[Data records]
┄┄┄┄┄┄┄┄┄┄┄┄┄┄┄┄┄┄┄┄

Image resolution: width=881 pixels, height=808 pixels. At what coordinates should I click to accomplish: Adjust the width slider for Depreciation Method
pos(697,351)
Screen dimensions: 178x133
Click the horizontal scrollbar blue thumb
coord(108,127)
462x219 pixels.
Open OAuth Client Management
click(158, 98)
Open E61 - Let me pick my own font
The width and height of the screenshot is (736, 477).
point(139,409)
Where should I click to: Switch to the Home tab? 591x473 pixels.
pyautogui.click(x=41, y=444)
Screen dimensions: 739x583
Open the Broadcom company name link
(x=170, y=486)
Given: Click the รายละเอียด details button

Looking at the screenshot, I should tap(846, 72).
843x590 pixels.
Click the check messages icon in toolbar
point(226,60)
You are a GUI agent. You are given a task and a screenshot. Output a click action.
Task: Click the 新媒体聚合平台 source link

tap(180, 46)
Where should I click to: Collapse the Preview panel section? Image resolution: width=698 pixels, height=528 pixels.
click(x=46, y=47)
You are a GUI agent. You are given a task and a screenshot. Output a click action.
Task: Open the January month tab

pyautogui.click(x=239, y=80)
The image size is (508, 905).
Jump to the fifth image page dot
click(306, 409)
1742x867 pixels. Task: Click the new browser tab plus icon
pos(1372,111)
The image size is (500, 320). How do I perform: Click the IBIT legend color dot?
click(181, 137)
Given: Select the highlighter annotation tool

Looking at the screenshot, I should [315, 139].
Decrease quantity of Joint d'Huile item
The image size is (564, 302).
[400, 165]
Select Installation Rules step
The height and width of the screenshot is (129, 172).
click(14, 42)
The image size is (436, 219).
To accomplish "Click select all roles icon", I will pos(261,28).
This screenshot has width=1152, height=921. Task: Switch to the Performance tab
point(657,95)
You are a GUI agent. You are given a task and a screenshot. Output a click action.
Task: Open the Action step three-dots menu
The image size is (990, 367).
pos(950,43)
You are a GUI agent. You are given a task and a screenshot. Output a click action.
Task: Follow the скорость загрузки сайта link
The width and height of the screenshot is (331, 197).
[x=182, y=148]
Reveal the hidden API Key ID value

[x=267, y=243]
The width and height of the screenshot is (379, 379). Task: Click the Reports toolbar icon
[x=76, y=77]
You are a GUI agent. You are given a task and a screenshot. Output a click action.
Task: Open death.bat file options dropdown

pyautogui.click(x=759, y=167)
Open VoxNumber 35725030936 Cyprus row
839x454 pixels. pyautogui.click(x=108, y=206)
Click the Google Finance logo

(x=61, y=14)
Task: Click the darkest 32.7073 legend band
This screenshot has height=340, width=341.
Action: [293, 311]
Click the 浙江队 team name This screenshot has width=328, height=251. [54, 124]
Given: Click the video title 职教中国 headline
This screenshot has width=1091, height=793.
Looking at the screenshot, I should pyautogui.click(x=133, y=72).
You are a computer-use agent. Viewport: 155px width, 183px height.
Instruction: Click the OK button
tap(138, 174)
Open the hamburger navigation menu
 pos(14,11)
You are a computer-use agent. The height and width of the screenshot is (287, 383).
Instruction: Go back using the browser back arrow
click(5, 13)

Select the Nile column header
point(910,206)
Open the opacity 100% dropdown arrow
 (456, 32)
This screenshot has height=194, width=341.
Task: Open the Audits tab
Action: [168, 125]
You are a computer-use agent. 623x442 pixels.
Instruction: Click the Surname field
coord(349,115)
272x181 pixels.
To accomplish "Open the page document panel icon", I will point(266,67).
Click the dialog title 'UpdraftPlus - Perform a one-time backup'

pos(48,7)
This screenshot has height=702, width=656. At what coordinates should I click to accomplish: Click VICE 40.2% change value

┄┄┄┄┄┄┄┄┄┄┄┄┄┄┄┄┄┄┄┄

◆ TASK REQUIREMENTS ◆
What is the number of lines in the data holding the word "computer"? Reply with that number only.

◆ RESPONSE ◆
3